All information that identifies the patient is protected. Even information that seems unrelated to healthcare, such as financial account information about medical services, can be PHI.
There are 18 factors that make PHI identifiable. Treat data as PHI if it includes any of these factors:
- Name, whether it’s the full name, last name, or initials
- Geographical identifiers more specific than a state
- Dates, other than years, related to the person
- Phone number
- Fax number
- Email address
- Social Security number
- Medical record number
- Health insurance beneficiary number
- Account number
- Certificate or license number
- Vehicle identifiers, such as the make and model
- Device identifiers and serial numbers
- IP address numbers
- Biometric identifiers such as fingerprint, retinal, and voiceprints
- Full face photographic images
- Any unique identifying number, characteristic, or code given to the patient (except the code assigned to code the data)
Data is PHI until it has been stripped of all 18 identifying markers. After that, it isn’t governed by HIPAA.
Now that we know what PHI is, we need to know who should worry about it. What organizations deal with PHI?
What organizations store or transmit PHI?
You may be concerned that you’ve been handling PHI after reading that list. After all, banks and employers deal with financial information that’s often classified as PHI. Has your business been collecting PHI without knowing it?
Probably not. A business can store the same information as a healthcare provider without it being PHI. That’s because there are two markers that establish data as PHI. The information has to be personally identifiable, and it has to be used in a healthcare setting. If your company isn’t a HIPAA-covered entity or a business associate of one, you’re not dealing with PHI.
A HIPAA-covered entity includes healthcare providers, health plans, and healthcare clearinghouses. Everything from orthodontists to hospitals to doctors are covered by HIPAA. These institutions routinely handle PHI, so they know they have to follow strict regulations to protect it.

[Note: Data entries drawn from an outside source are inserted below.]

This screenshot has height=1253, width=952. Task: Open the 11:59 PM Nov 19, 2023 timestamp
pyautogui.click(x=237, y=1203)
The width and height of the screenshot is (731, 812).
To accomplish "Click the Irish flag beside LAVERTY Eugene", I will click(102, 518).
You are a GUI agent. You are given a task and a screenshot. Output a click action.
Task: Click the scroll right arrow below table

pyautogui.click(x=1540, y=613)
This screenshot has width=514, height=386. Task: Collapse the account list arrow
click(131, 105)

A business associate is any third party that uses PHI to perform a service for a HIPAA-regulated entity. Companies performing services such as medical billing, staffing services, or data security must have a business associate agreement with the regulated HIPAA entity.
While business associates don’t use PHI as much as covered entities, they still need to ensure their data is safe. Third parties account for more than 20 percent of healthcare breaches. Business associates need to put safeguards in place to protect PHI.
Following HIPAA regulations isn’t easy when you’re dealing with the day-to-day demands of your business. Let’s explore some simple ways you can keep the PHI in your possession secure.
How can you protect your PHI?
Organizations with custody of PHI must protect their clients from identity theft and fraud while keeping their business running smoothly. Here are some standard procedures for protecting data without complicating your company’s processes:
- HIPAA compliance starts with data collection. You can collect PHI online with Jotform’s HIPAA-compliant forms.
- Limit who has access to health information. Only the patient and those who need the information to do their job should access PHI.
- Train your employees on HIPAA compliance. Your workers will be dealing with PHI every day. They need to know what they can and can’t do with it.
- Establish policies and procedures for dealing with PHI. Review your company’s policies regularly to ensure you’re still HIPAA compliant.
- Encrypt online communications that include PHI. Give patients an access code so only they can access the PHI you send to them.
- Dispose of PHI properly. Paper documents can be shredded, while online records must be deleted.
Complying with HIPAA regulations is essential for protecting the reputation of your business and avoiding tough fines and the loss of client confidence. Taking compliance seriously will keep your business out of legal trouble and in good standing with your clients.